* **Data for locating described items**
··········
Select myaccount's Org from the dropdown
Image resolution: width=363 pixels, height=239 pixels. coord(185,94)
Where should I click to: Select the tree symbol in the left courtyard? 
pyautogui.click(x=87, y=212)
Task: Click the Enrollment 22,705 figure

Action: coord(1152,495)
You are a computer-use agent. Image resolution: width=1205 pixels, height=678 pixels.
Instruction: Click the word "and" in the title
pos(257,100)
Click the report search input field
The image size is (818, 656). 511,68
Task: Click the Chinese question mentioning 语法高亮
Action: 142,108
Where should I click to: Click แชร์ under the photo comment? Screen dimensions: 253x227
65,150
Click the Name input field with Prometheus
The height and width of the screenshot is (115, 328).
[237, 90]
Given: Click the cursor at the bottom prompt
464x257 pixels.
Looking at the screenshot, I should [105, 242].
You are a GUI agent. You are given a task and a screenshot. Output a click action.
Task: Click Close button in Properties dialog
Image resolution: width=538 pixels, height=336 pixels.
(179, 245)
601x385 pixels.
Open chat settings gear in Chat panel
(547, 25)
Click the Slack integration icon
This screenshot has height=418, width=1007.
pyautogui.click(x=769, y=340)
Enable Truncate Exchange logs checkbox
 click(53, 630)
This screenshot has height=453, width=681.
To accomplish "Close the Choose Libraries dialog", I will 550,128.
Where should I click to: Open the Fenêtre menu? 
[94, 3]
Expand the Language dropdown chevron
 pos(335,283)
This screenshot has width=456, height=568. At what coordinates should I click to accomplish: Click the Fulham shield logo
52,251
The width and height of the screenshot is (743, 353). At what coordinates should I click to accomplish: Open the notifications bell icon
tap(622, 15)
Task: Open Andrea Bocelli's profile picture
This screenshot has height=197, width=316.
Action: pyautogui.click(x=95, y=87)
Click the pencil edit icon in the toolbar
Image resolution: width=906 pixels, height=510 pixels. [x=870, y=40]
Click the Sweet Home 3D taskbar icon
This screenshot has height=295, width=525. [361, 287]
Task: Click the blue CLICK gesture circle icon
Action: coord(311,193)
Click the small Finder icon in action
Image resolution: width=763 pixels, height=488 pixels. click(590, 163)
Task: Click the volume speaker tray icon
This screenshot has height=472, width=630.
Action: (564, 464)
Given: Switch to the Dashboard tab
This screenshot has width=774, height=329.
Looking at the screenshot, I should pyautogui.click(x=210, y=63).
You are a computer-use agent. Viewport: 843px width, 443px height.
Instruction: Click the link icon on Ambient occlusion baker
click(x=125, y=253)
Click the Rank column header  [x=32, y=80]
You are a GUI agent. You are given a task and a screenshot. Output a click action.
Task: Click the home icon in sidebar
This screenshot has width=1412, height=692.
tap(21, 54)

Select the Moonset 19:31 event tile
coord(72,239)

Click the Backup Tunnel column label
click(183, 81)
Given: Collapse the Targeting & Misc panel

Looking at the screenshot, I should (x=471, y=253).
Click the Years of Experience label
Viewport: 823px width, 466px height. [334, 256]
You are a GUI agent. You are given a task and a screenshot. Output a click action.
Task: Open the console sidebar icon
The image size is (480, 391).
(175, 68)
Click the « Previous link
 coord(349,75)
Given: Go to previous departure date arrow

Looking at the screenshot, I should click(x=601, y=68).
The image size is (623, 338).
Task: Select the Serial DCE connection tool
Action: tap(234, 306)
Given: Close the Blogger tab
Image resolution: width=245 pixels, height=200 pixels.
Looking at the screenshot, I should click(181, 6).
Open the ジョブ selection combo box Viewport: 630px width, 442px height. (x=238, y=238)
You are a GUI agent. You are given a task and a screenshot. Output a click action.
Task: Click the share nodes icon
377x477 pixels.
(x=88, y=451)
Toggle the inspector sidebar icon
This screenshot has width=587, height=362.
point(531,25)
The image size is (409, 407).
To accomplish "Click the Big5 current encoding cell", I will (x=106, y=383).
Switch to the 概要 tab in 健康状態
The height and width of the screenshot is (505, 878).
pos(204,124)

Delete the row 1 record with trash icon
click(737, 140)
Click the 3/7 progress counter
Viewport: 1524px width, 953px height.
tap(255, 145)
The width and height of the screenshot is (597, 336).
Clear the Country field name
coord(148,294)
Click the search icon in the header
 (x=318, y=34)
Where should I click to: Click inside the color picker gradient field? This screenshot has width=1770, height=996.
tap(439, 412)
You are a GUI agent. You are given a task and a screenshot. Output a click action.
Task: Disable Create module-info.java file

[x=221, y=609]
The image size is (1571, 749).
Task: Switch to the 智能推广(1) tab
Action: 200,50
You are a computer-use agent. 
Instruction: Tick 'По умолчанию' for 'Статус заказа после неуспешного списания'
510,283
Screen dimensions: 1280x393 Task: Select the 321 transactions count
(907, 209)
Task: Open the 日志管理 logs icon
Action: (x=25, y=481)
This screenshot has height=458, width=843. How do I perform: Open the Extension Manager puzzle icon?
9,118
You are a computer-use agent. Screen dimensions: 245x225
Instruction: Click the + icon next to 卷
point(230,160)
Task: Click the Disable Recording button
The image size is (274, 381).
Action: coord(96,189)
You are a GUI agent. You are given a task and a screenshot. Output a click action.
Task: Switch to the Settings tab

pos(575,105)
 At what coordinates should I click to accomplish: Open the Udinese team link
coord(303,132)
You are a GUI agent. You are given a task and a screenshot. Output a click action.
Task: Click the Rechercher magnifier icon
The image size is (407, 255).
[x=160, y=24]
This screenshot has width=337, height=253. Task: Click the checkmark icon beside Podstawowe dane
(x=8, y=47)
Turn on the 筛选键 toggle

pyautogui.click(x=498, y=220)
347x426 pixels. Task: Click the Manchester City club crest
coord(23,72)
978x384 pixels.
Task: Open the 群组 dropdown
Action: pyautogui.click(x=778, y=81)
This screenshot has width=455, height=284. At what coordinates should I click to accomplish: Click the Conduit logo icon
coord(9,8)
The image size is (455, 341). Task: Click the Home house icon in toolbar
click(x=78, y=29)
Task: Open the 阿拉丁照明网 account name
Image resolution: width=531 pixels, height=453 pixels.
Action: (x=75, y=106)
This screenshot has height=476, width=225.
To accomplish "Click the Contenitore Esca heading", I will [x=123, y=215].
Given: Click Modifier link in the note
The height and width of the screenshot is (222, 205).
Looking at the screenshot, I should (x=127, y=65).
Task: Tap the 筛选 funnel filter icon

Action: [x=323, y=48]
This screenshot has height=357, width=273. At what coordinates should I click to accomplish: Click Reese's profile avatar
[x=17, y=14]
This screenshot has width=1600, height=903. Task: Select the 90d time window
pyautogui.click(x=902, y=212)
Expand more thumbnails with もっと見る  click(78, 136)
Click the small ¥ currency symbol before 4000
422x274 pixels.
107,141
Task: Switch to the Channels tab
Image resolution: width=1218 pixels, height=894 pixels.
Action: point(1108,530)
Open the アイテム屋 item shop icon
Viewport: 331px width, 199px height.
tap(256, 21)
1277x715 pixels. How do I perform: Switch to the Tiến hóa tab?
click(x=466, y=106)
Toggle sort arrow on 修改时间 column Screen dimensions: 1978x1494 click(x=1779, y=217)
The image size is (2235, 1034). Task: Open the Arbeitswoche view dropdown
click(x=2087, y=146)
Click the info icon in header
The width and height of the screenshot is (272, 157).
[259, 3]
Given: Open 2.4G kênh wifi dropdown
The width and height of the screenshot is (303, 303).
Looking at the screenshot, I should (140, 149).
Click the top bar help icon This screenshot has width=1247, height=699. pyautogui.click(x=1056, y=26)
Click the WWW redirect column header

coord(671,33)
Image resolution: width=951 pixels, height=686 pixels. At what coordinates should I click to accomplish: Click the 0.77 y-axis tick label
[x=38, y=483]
··········
* **The task**
Copy all of the data above line for line, with no changes.

* **Worked solution**
Select myaccount's Org from the dropdown
Image resolution: width=363 pixels, height=239 pixels. coord(185,94)
Where should I click to: Select the tree symbol in the left courtyard? 
pyautogui.click(x=87, y=212)
Task: Click the Enrollment 22,705 figure

Action: coord(1152,495)
You are a computer-use agent. Image resolution: width=1205 pixels, height=678 pixels.
Instruction: Click the word "and" in the title
pos(257,100)
Click the report search input field
The image size is (818, 656). 511,68
Task: Click the Chinese question mentioning 语法高亮
Action: 142,108
Where should I click to: Click แชร์ under the photo comment? Screen dimensions: 253x227
65,150
Click the Name input field with Prometheus
The height and width of the screenshot is (115, 328).
[237, 90]
Given: Click the cursor at the bottom prompt
464x257 pixels.
Looking at the screenshot, I should [105, 242].
You are a GUI agent. You are given a task and a screenshot. Output a click action.
Task: Click Close button in Properties dialog
Image resolution: width=538 pixels, height=336 pixels.
(179, 245)
601x385 pixels.
Open chat settings gear in Chat panel
(547, 25)
Click the Slack integration icon
This screenshot has height=418, width=1007.
pyautogui.click(x=769, y=340)
Enable Truncate Exchange logs checkbox
 click(53, 630)
This screenshot has height=453, width=681.
To accomplish "Close the Choose Libraries dialog", I will 550,128.
Where should I click to: Open the Fenêtre menu? 
[94, 3]
Expand the Language dropdown chevron
 pos(335,283)
This screenshot has width=456, height=568. At what coordinates should I click to accomplish: Click the Fulham shield logo
52,251
The width and height of the screenshot is (743, 353). At what coordinates should I click to accomplish: Open the notifications bell icon
tap(622, 15)
Task: Open Andrea Bocelli's profile picture
This screenshot has height=197, width=316.
Action: pyautogui.click(x=95, y=87)
Click the pencil edit icon in the toolbar
Image resolution: width=906 pixels, height=510 pixels. [x=870, y=40]
Click the Sweet Home 3D taskbar icon
This screenshot has height=295, width=525. [361, 287]
Task: Click the blue CLICK gesture circle icon
Action: coord(311,193)
Click the small Finder icon in action
Image resolution: width=763 pixels, height=488 pixels. click(590, 163)
Task: Click the volume speaker tray icon
This screenshot has height=472, width=630.
Action: (564, 464)
Given: Switch to the Dashboard tab
This screenshot has width=774, height=329.
Looking at the screenshot, I should pyautogui.click(x=210, y=63).
You are a computer-use agent. Viewport: 843px width, 443px height.
Instruction: Click the link icon on Ambient occlusion baker
click(x=125, y=253)
Click the Rank column header  [x=32, y=80]
You are a GUI agent. You are given a task and a screenshot. Output a click action.
Task: Click the home icon in sidebar
This screenshot has width=1412, height=692.
tap(21, 54)

Select the Moonset 19:31 event tile
coord(72,239)

Click the Backup Tunnel column label
click(183, 81)
Given: Collapse the Targeting & Misc panel

Looking at the screenshot, I should (x=471, y=253).
Click the Years of Experience label
Viewport: 823px width, 466px height. [334, 256]
You are a GUI agent. You are given a task and a screenshot. Output a click action.
Task: Open the console sidebar icon
The image size is (480, 391).
(175, 68)
Click the « Previous link
 coord(349,75)
Given: Go to previous departure date arrow

Looking at the screenshot, I should click(x=601, y=68).
The image size is (623, 338).
Task: Select the Serial DCE connection tool
Action: tap(234, 306)
Given: Close the Blogger tab
Image resolution: width=245 pixels, height=200 pixels.
Looking at the screenshot, I should click(181, 6).
Open the ジョブ selection combo box Viewport: 630px width, 442px height. (x=238, y=238)
You are a GUI agent. You are given a task and a screenshot. Output a click action.
Task: Click the share nodes icon
377x477 pixels.
(x=88, y=451)
Toggle the inspector sidebar icon
This screenshot has width=587, height=362.
point(531,25)
The image size is (409, 407).
To accomplish "Click the Big5 current encoding cell", I will (x=106, y=383).
Switch to the 概要 tab in 健康状態
The height and width of the screenshot is (505, 878).
pos(204,124)

Delete the row 1 record with trash icon
click(737, 140)
Click the 3/7 progress counter
Viewport: 1524px width, 953px height.
tap(255, 145)
The width and height of the screenshot is (597, 336).
Clear the Country field name
coord(148,294)
Click the search icon in the header
 (x=318, y=34)
Where should I click to: Click inside the color picker gradient field? This screenshot has width=1770, height=996.
tap(439, 412)
You are a GUI agent. You are given a task and a screenshot. Output a click action.
Task: Disable Create module-info.java file

[x=221, y=609]
The image size is (1571, 749).
Task: Switch to the 智能推广(1) tab
Action: 200,50
You are a computer-use agent. 
Instruction: Tick 'По умолчанию' for 'Статус заказа после неуспешного списания'
510,283
Screen dimensions: 1280x393 Task: Select the 321 transactions count
(907, 209)
Task: Open the 日志管理 logs icon
Action: (x=25, y=481)
This screenshot has height=458, width=843. How do I perform: Open the Extension Manager puzzle icon?
9,118
You are a computer-use agent. Screen dimensions: 245x225
Instruction: Click the + icon next to 卷
point(230,160)
Task: Click the Disable Recording button
The image size is (274, 381).
Action: coord(96,189)
You are a GUI agent. You are given a task and a screenshot. Output a click action.
Task: Switch to the Settings tab

pos(575,105)
 At what coordinates should I click to accomplish: Open the Udinese team link
coord(303,132)
You are a GUI agent. You are given a task and a screenshot. Output a click action.
Task: Click the Rechercher magnifier icon
The image size is (407, 255).
[x=160, y=24]
This screenshot has width=337, height=253. Task: Click the checkmark icon beside Podstawowe dane
(x=8, y=47)
Turn on the 筛选键 toggle

pyautogui.click(x=498, y=220)
347x426 pixels. Task: Click the Manchester City club crest
coord(23,72)
978x384 pixels.
Task: Open the 群组 dropdown
Action: pyautogui.click(x=778, y=81)
This screenshot has width=455, height=284. At what coordinates should I click to accomplish: Click the Conduit logo icon
coord(9,8)
The image size is (455, 341). Task: Click the Home house icon in toolbar
click(x=78, y=29)
Task: Open the 阿拉丁照明网 account name
Image resolution: width=531 pixels, height=453 pixels.
Action: (x=75, y=106)
This screenshot has height=476, width=225.
To accomplish "Click the Contenitore Esca heading", I will [x=123, y=215].
Given: Click Modifier link in the note
The height and width of the screenshot is (222, 205).
Looking at the screenshot, I should (x=127, y=65).
Task: Tap the 筛选 funnel filter icon

Action: [x=323, y=48]
This screenshot has height=357, width=273. At what coordinates should I click to accomplish: Click Reese's profile avatar
[x=17, y=14]
This screenshot has width=1600, height=903. Task: Select the 90d time window
pyautogui.click(x=902, y=212)
Expand more thumbnails with もっと見る  click(78, 136)
Click the small ¥ currency symbol before 4000
422x274 pixels.
107,141
Task: Switch to the Channels tab
Image resolution: width=1218 pixels, height=894 pixels.
Action: point(1108,530)
Open the アイテム屋 item shop icon
Viewport: 331px width, 199px height.
tap(256, 21)
1277x715 pixels. How do I perform: Switch to the Tiến hóa tab?
click(x=466, y=106)
Toggle sort arrow on 修改时间 column Screen dimensions: 1978x1494 click(x=1779, y=217)
The image size is (2235, 1034). Task: Open the Arbeitswoche view dropdown
click(x=2087, y=146)
Click the info icon in header
The width and height of the screenshot is (272, 157).
[259, 3]
Given: Open 2.4G kênh wifi dropdown
The width and height of the screenshot is (303, 303).
Looking at the screenshot, I should (140, 149).
Click the top bar help icon This screenshot has width=1247, height=699. pyautogui.click(x=1056, y=26)
Click the WWW redirect column header

coord(671,33)
Image resolution: width=951 pixels, height=686 pixels. At what coordinates should I click to accomplish: Click the 0.77 y-axis tick label
[x=38, y=483]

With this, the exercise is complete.